Your task: Please print the lines below from the one containing "1207x980 pixels." through the one containing "Screen dimensions: 900x600", both included, copying them character for character and nothing else.

Stored rows:
• • • • •

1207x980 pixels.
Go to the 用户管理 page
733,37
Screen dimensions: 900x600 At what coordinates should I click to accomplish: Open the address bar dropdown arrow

• • • • •

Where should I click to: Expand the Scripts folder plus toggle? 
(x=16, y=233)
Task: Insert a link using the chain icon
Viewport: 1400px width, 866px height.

• • • • •

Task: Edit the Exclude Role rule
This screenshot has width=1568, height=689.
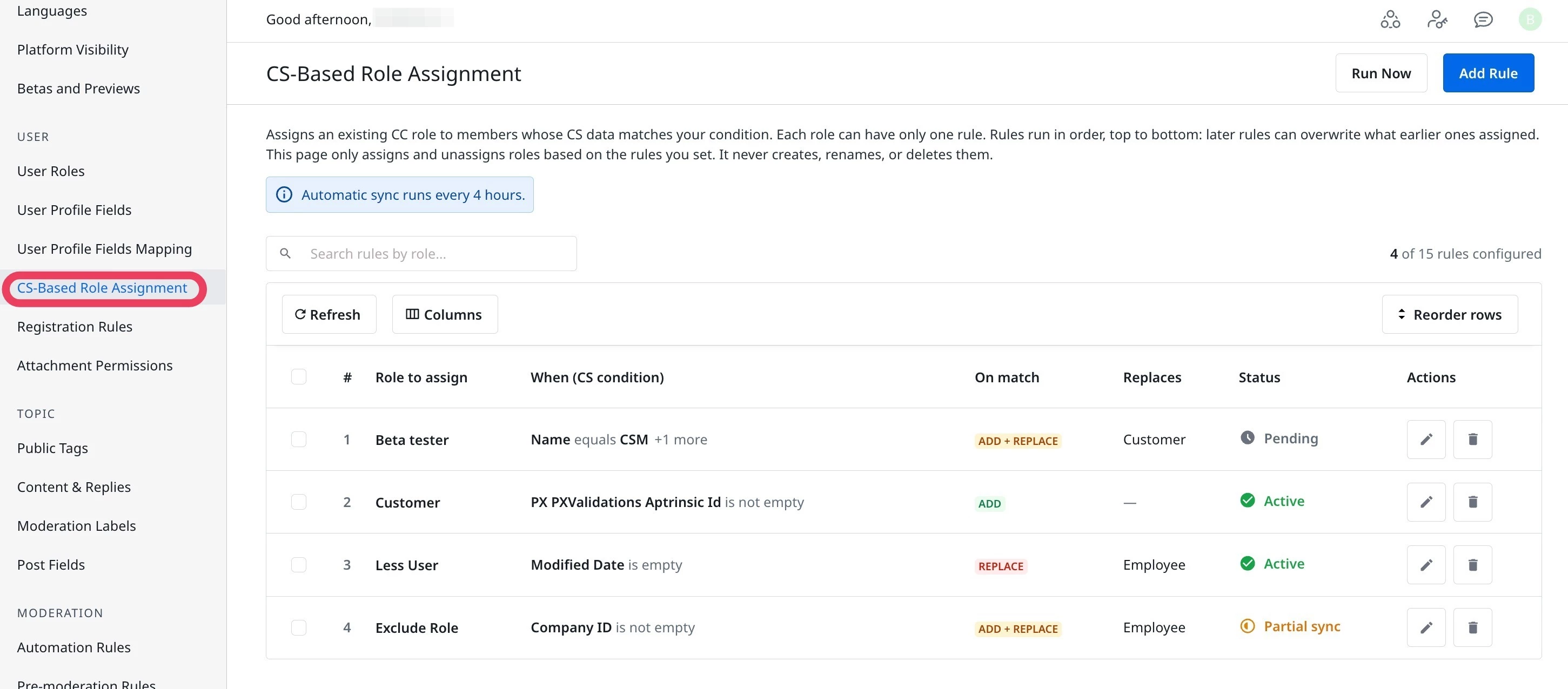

• • • • •

Output of the exercise:
1207x980 pixels.
Go to the 用户管理 page
733,37
Screen dimensions: 900x600 At what coordinates should I click to accomplish: Open the address bar dropdown arrow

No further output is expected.